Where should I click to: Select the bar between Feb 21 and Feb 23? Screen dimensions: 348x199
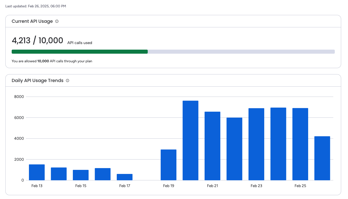[234, 149]
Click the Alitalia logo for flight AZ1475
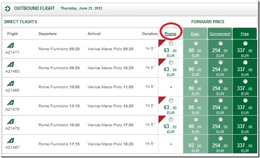Image resolution: width=260 pixels, height=158 pixels. point(10,103)
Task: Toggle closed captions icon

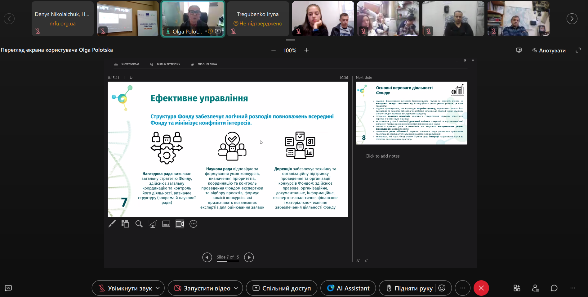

☆ ☆ ☆ ☆

• _WHAT IS NEEDED_
Keeping pictures out, repeat exactly the lines from the one containing "Click the Alitalia logo for flight AZ1475" through the end of the listing.

• _ANSWER TO THE PROBLEM_
Click the Alitalia logo for flight AZ1475
Image resolution: width=260 pixels, height=158 pixels. point(10,103)
Task: Toggle closed captions icon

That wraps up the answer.